Start of Data provided

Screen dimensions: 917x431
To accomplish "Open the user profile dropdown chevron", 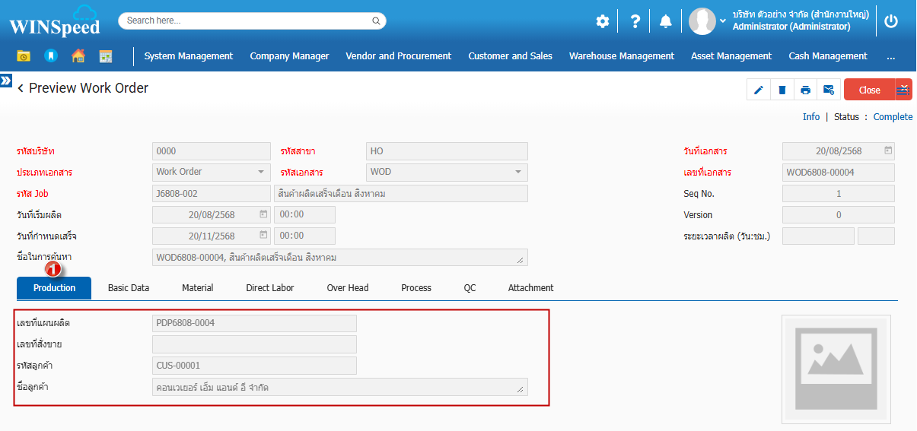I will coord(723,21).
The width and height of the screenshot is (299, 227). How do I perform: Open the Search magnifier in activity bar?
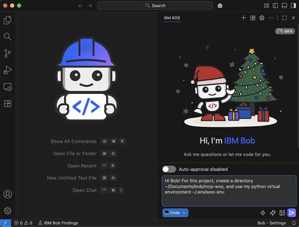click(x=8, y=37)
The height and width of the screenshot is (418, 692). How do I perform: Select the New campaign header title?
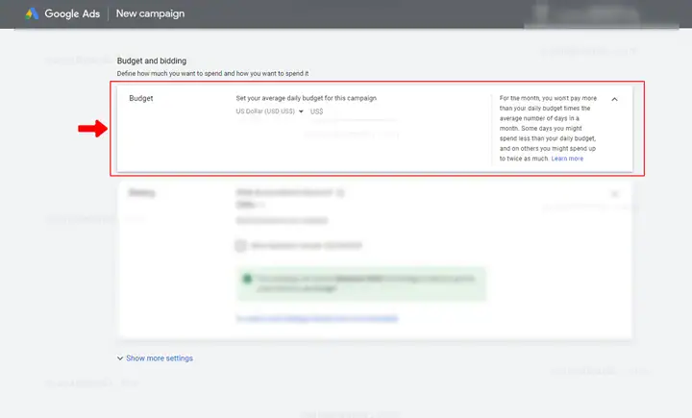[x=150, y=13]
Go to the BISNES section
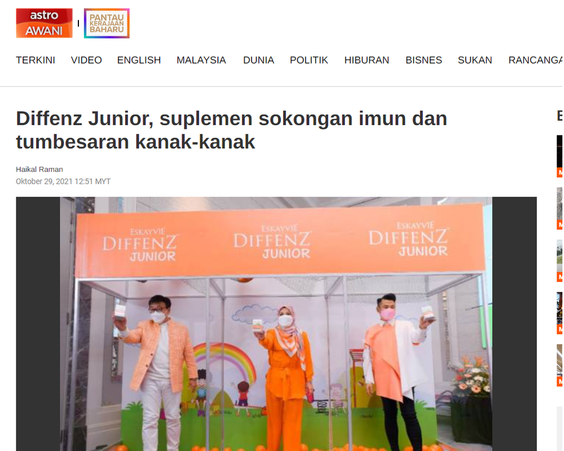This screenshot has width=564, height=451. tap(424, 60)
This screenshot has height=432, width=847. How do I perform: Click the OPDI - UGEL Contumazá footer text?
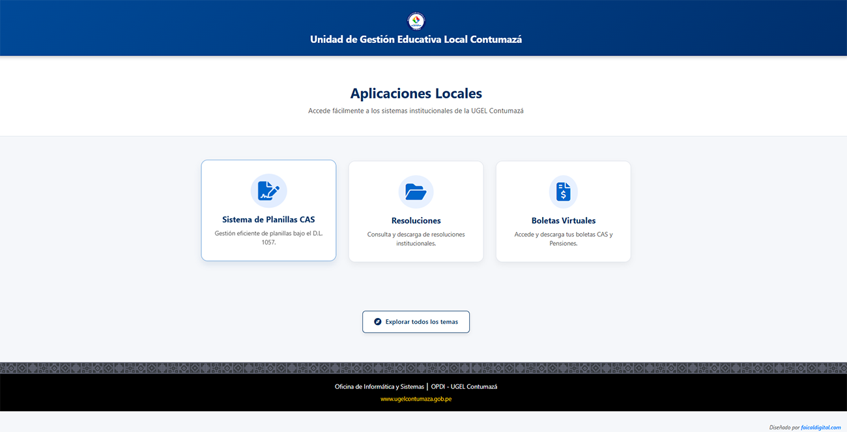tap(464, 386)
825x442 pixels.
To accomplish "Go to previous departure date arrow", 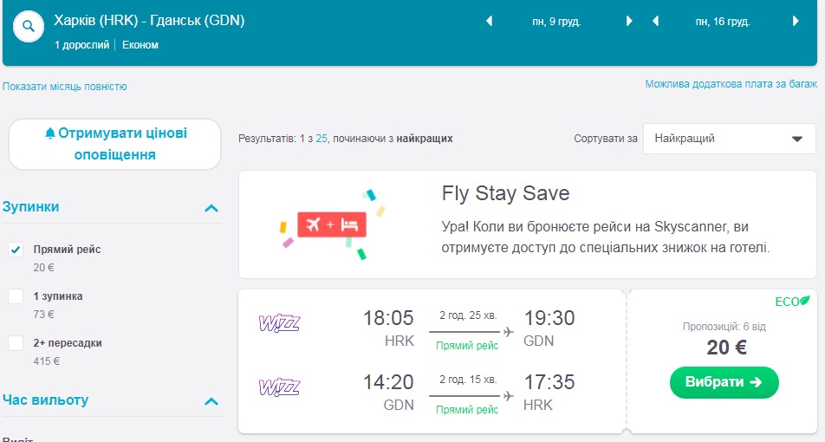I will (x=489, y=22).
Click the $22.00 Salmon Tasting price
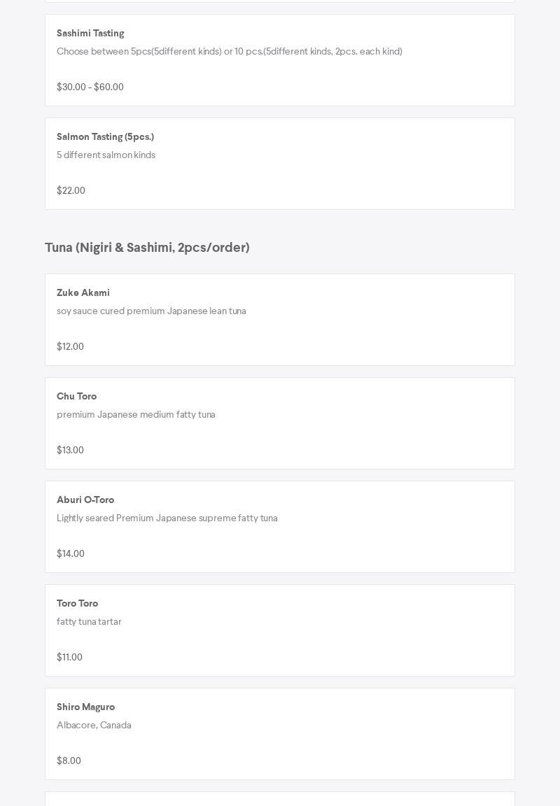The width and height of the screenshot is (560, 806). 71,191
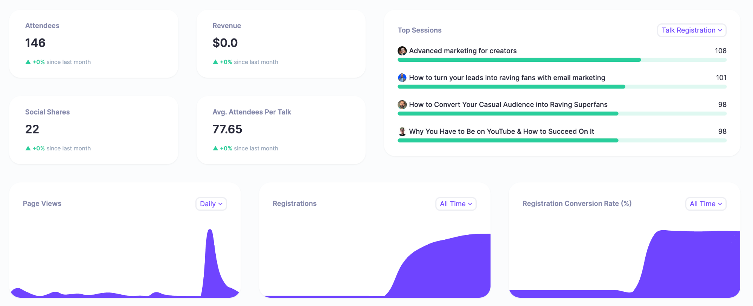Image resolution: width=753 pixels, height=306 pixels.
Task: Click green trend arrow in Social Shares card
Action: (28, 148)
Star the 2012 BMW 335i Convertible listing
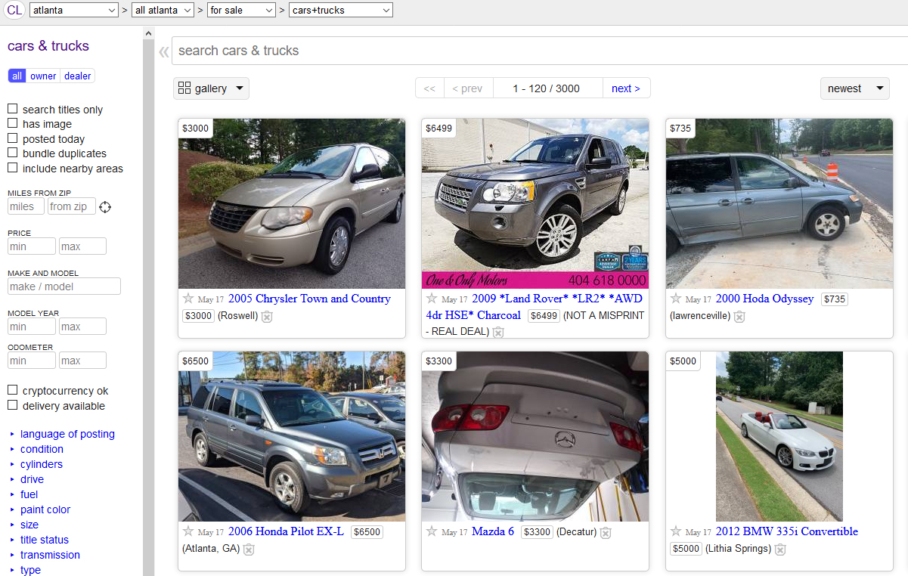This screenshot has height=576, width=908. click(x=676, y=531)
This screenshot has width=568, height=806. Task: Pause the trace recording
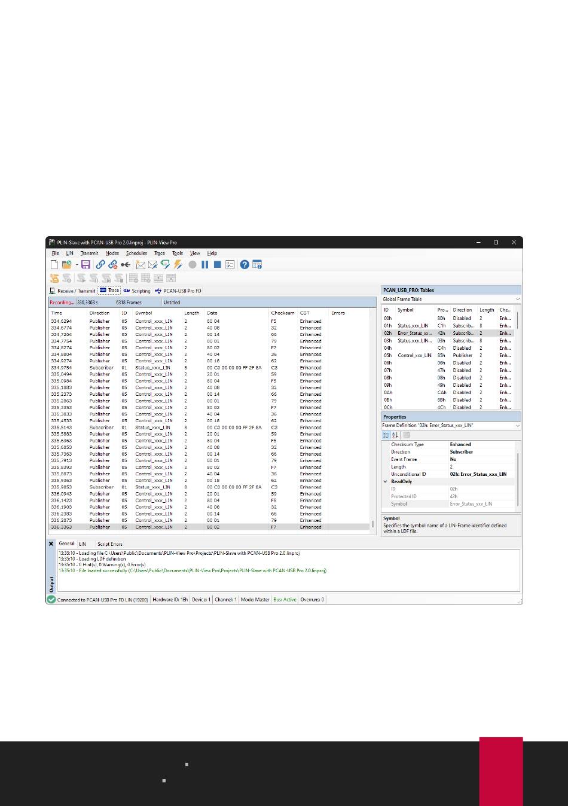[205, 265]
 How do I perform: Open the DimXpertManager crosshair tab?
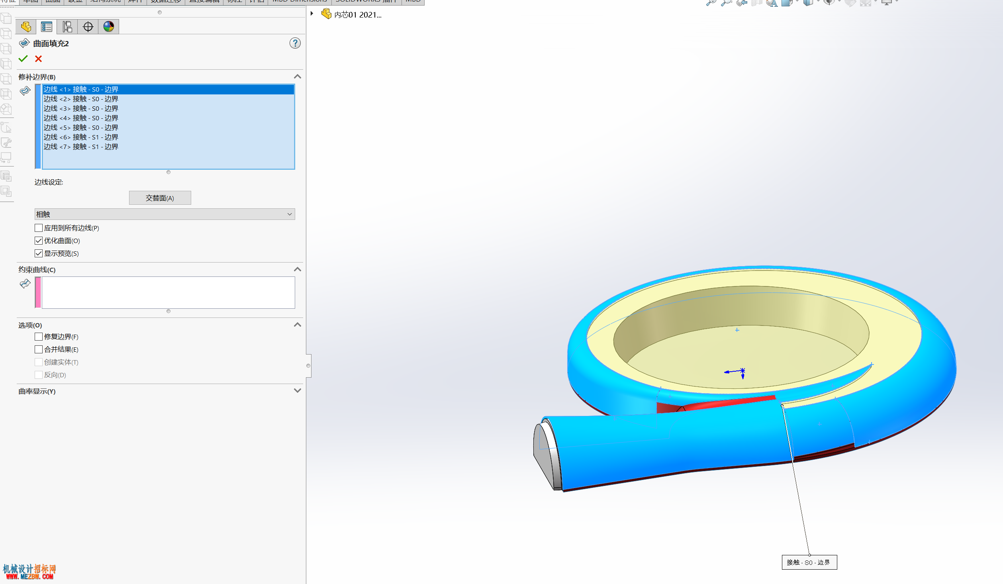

End of Data provided

• **What the task requires**: Only lines from the one holding "Click the $22.00 Salmon Tasting price" through the last line of the entries above are wanted, both ends included, each retyped exactly; no pictures.

• **Result for this task**:
Click the $22.00 Salmon Tasting price
The width and height of the screenshot is (560, 806). 71,191
Image resolution: width=753 pixels, height=306 pixels.
Task: Click green trend arrow in Social Shares card
Action: (28, 148)
Star the 2012 BMW 335i Convertible listing
This screenshot has height=576, width=908. click(x=676, y=531)
This screenshot has width=568, height=806. Task: Pause the trace recording
[205, 265]
 How do I perform: Open the DimXpertManager crosshair tab?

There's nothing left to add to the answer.